WASHINGTON, DC - Congressman Steny H. Hoyer (MD-05) and Senators Ben Cardin and Chris Van Hollen today announced three additional Rapid Research Response (RAPID) awards for the University of Maryland, College Park (UMD) to conduct research related to the 2019 novel coronavirus disease (COVID-19). The funding was authorized by the Coronavirus Aid, Relief, and Economic Security (CARES) Act through the National Science Foundation (NSF). Projects include:

  • $187,871 for a project to accelerate research into transmission patterns of the virus that causes COVID-19, informing efforts to improve contact tracing procedures as well as efforts to date the origins of outbreaks in regions where contact tracing is not effective. More information is available from NSF here.
  • $91,938 for research into the effects of reduced human activities on forests in North America as a result of the pandemic, informing projections of the environmental impacts of future emissions reductions. This project will be conducted using existing infrastructure and data provided by the Smithsonian Environmental Research Center as well as the U.S. Forest Service. More information is available from NSF here.
  • $86,177 for the development of a knowledge resource to help entrepreneurs and manufacturers to assemble the supply chains and processes to produce new types of products as a result of the pandemic, in particular Personal Protective Equipment (PPE). More information is available from the NSF here.

“Congress has passed numerous bills to provide funding for research of COVID-19 to help us better understand this disease,” said Congressman Hoyer. “It is appropriate that the University of Maryland, College Park, a premier research institution, will receive additional funding through the CARES Act to research different facets of this crisis, which will help inform how our nation responds in the months ahead.”

“Addressing the short and long-term impacts of the COVID pandemic depends upon the contributions and collaboration of leading research institutions, including the University of Maryland,” said Senator Cardin. “In different ways, the results of these projects will help policy makers to better serve and protect the public health of the American people.” 

“To truly mitigate the impact of COVID-19, we need a scientific, evidence-based understanding of how the virus spreads and the most effect ways to fight it. This research is crucial to that understanding, safely reopening, and our preparedness for any future surge,” said Senator Van Hollen, a member of the Senate Commerce, Justice, Science Appropriations Subcommittee. “We’re proud to see the University of Maryland leading these efforts, and we’ll continue fighting for the federal resources our state needs to address the pandemic.”

The Coronavirus Aid, Relief, and Economic Security (CARES) Act authorized $75 million to NSF to prevent, prepare for, and respond to coronavirus, domestically or internationally, including to fund research grants and other necessary expenses. NSF is allocating funding to support research at molecular, cellular, physiological and ecological levels to better understand coronavirus genetics, modes of action, transmission, virulence and population dynamics. NSF will distribute this funding for research projects, including RAPID awards, at more than 2,000 research institutions across the United States.

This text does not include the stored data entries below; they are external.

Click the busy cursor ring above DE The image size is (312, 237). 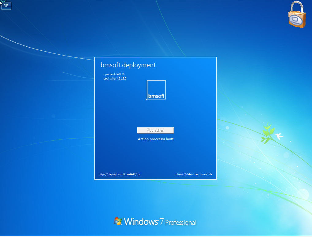[x=3, y=1]

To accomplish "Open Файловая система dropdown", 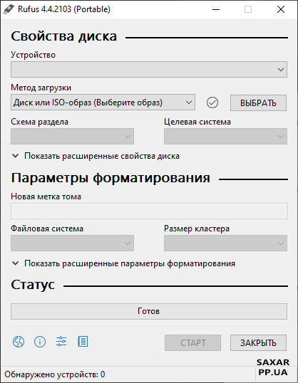I will pos(72,243).
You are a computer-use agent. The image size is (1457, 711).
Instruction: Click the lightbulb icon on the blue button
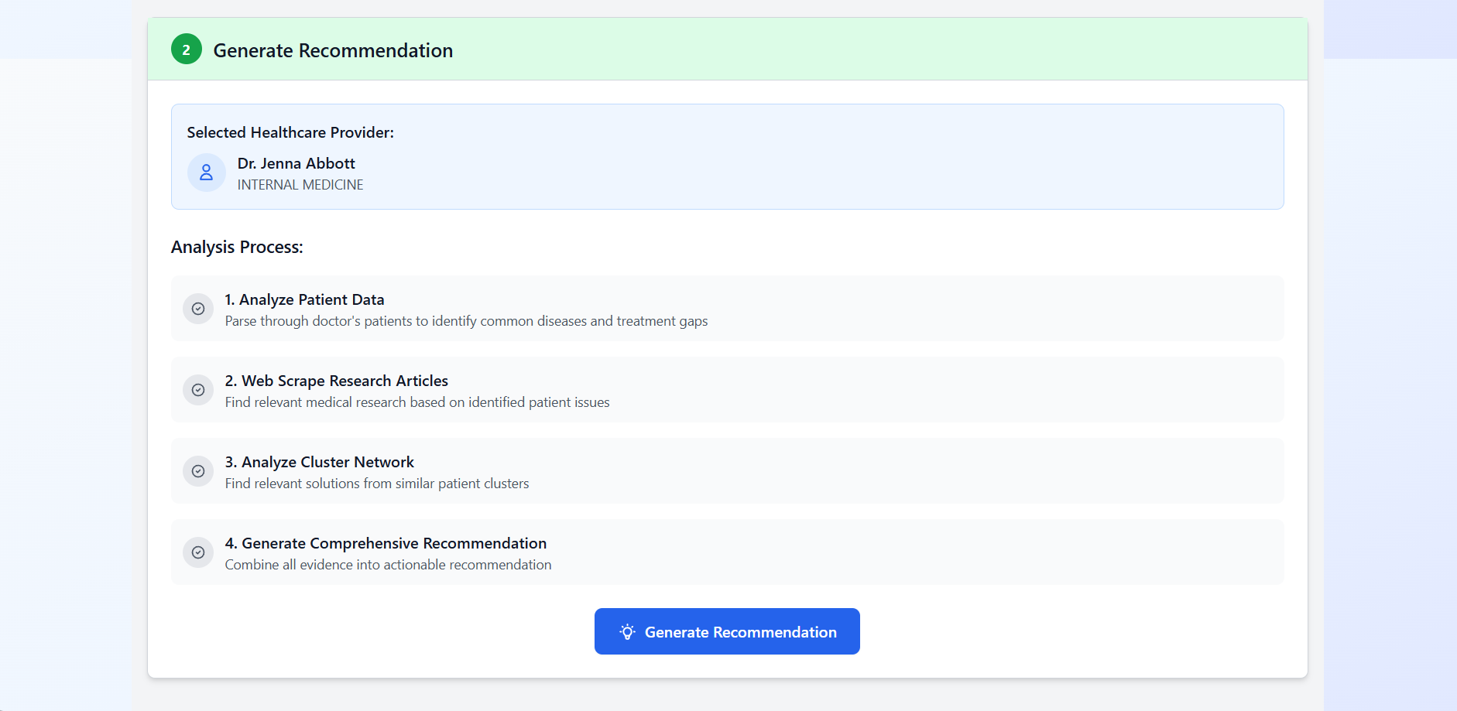[627, 632]
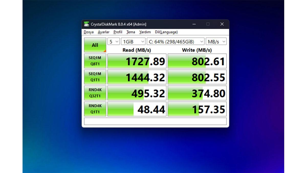
Task: Run the RND4K Q1T1 benchmark
Action: click(95, 109)
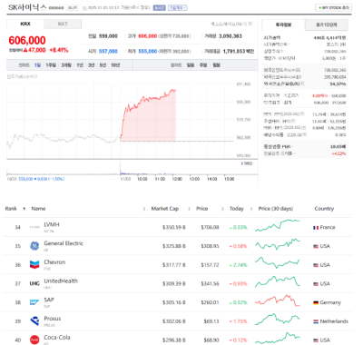Click the General Electric logo icon
The image size is (363, 345).
tap(34, 246)
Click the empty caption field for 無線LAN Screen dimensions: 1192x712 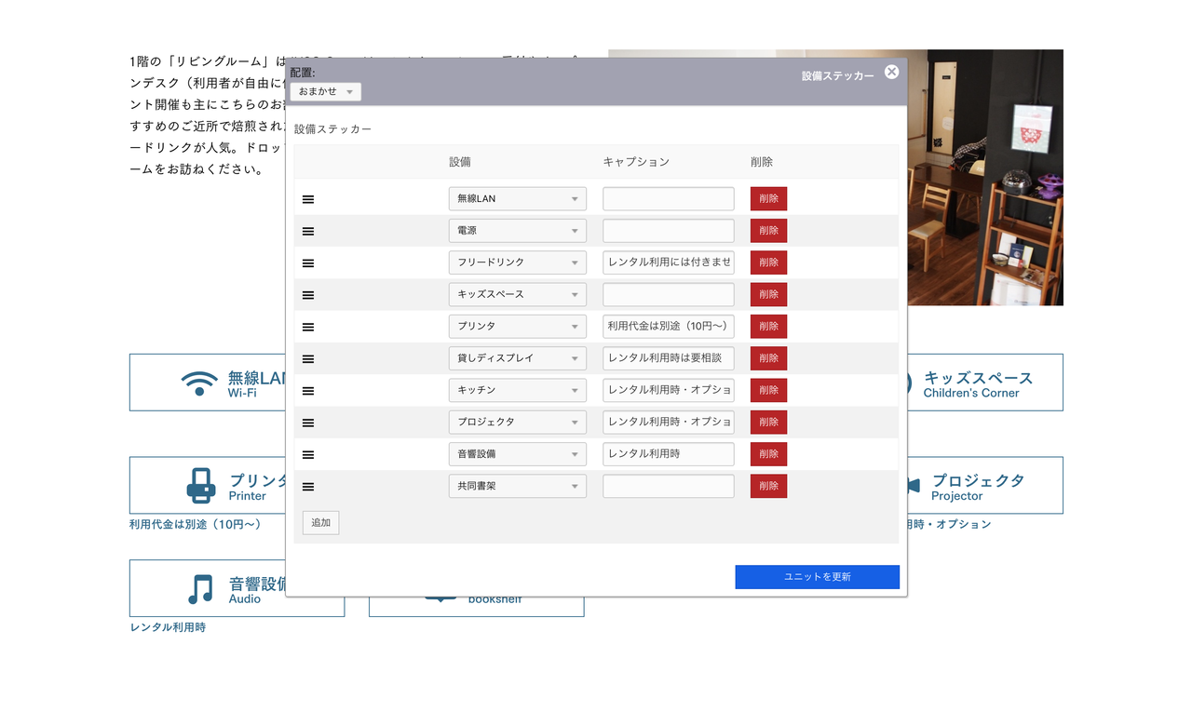click(x=668, y=199)
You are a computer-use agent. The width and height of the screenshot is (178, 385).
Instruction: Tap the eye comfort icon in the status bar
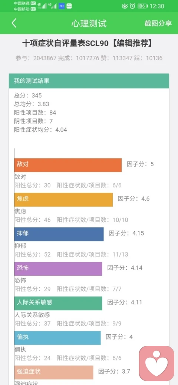pos(125,6)
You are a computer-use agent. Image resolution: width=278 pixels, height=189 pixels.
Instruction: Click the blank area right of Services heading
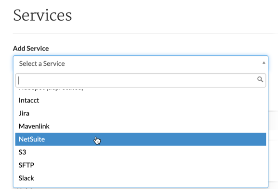pyautogui.click(x=174, y=15)
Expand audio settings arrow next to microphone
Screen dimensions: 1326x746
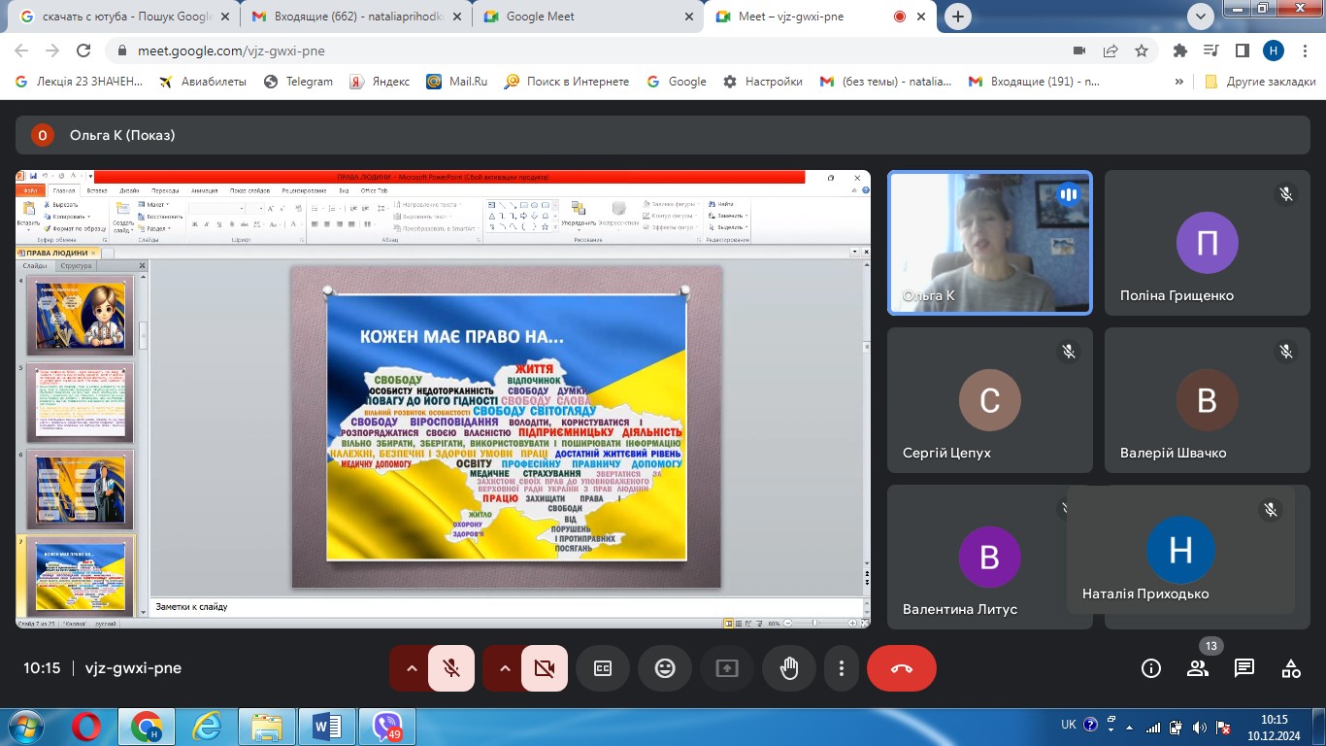coord(411,668)
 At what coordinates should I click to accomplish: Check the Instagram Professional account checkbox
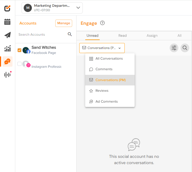19,64
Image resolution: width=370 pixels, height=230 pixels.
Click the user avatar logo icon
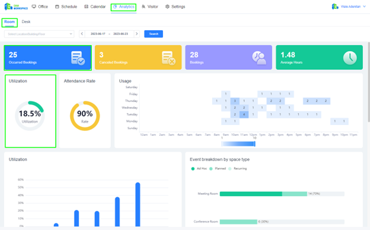[x=335, y=7]
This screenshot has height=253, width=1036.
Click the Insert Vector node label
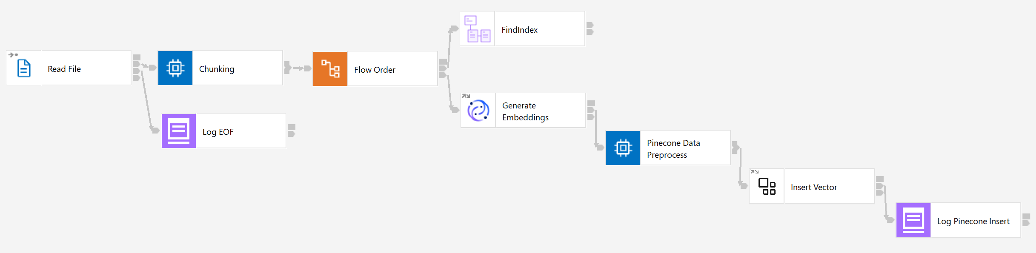pyautogui.click(x=814, y=187)
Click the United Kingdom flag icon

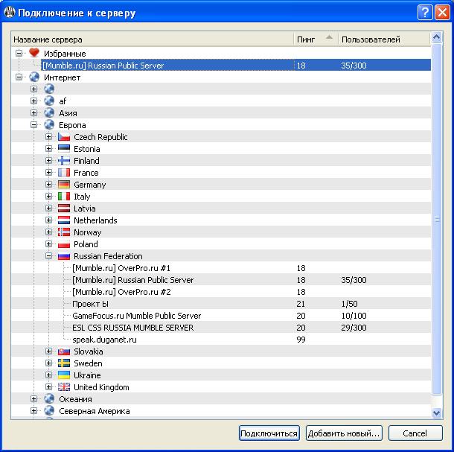tap(64, 387)
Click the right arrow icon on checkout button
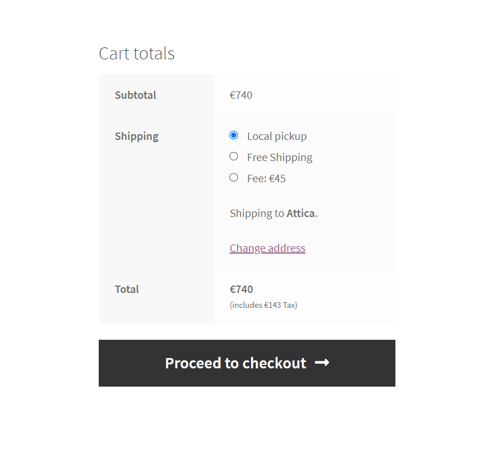 [x=322, y=363]
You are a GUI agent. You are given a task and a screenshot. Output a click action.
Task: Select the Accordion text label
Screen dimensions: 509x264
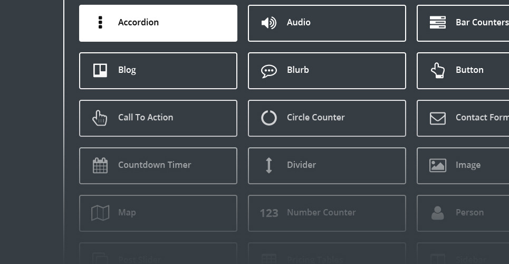pos(138,22)
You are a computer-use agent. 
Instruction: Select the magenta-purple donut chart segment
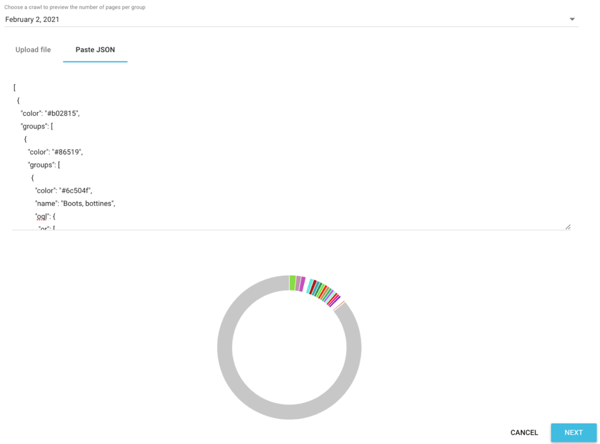[302, 284]
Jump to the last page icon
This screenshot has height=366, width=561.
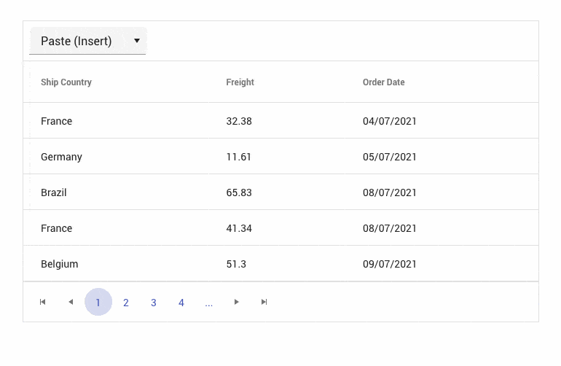tap(264, 302)
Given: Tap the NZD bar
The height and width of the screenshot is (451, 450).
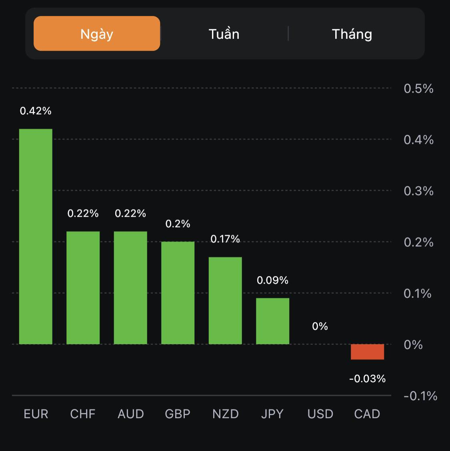Looking at the screenshot, I should [x=225, y=300].
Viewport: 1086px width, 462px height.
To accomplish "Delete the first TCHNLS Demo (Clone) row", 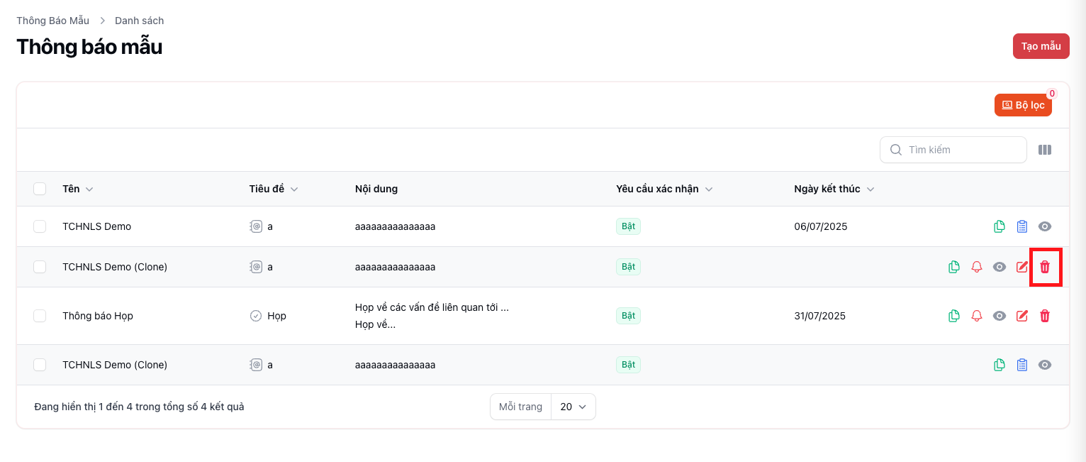I will point(1044,267).
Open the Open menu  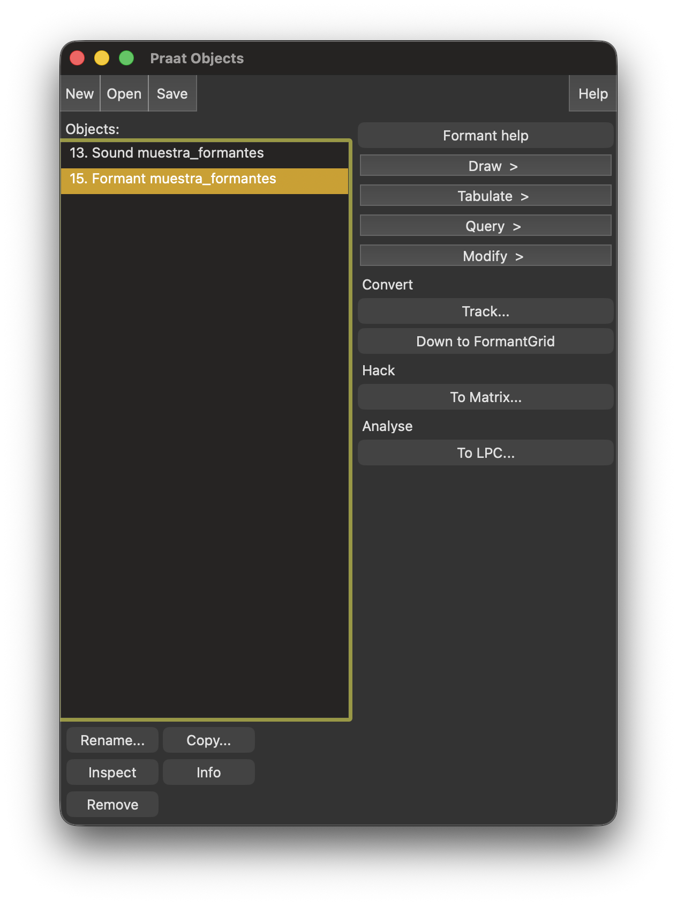(x=124, y=94)
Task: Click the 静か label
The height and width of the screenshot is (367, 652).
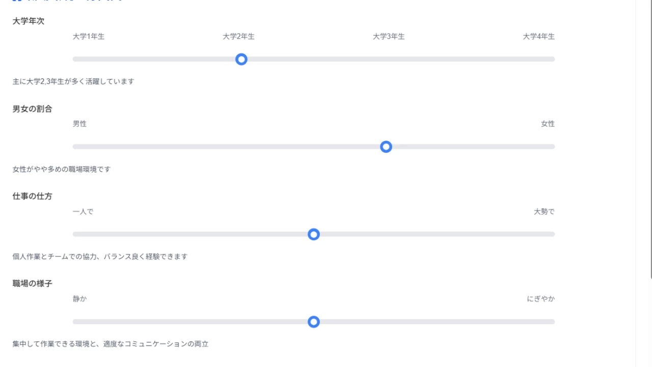Action: (x=79, y=299)
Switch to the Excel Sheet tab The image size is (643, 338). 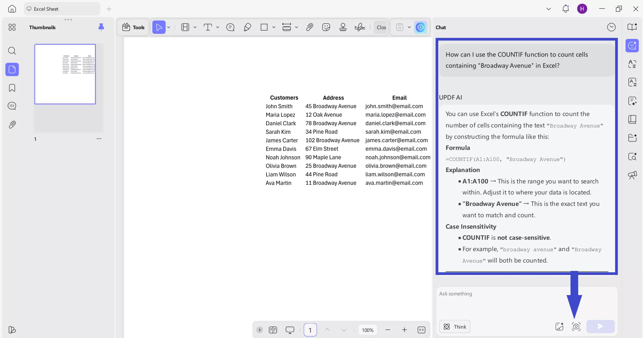[x=61, y=9]
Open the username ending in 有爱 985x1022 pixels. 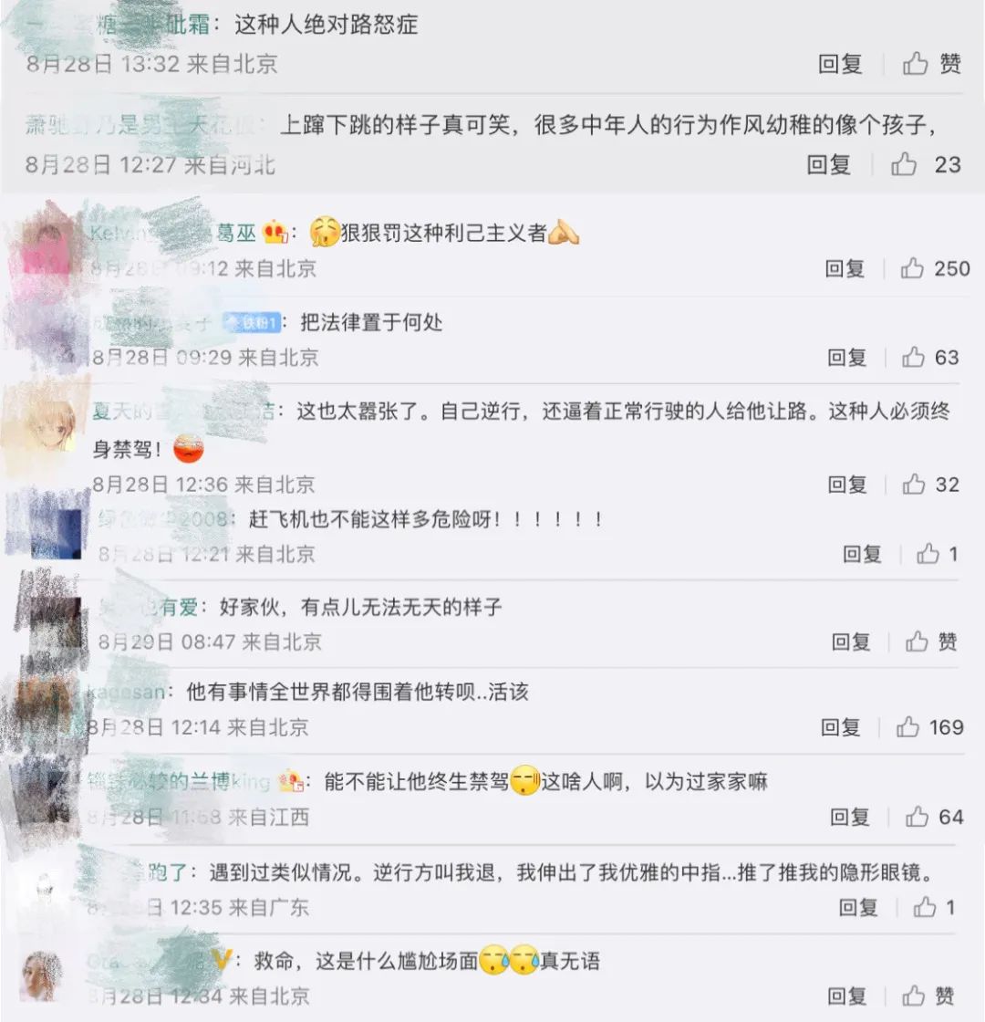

The RAPID funding mechanism allows NSF to receive and review proposals with a severe urgency with regard to availability of or access to data, facilities, or specialized equipment as well as quick-response research on natural or anthropogenic disasters and similar unanticipated events.

The delegation previously announced RAPID awards for to support research on the replication process of the SARS-CoV-2 virus at Johns Hopkins University, social consequences of stay at home orders at UMD, the connections between mobility and health outcomes at UMD, and for the improvement of the Johns Hopkins COVID-19 tracker.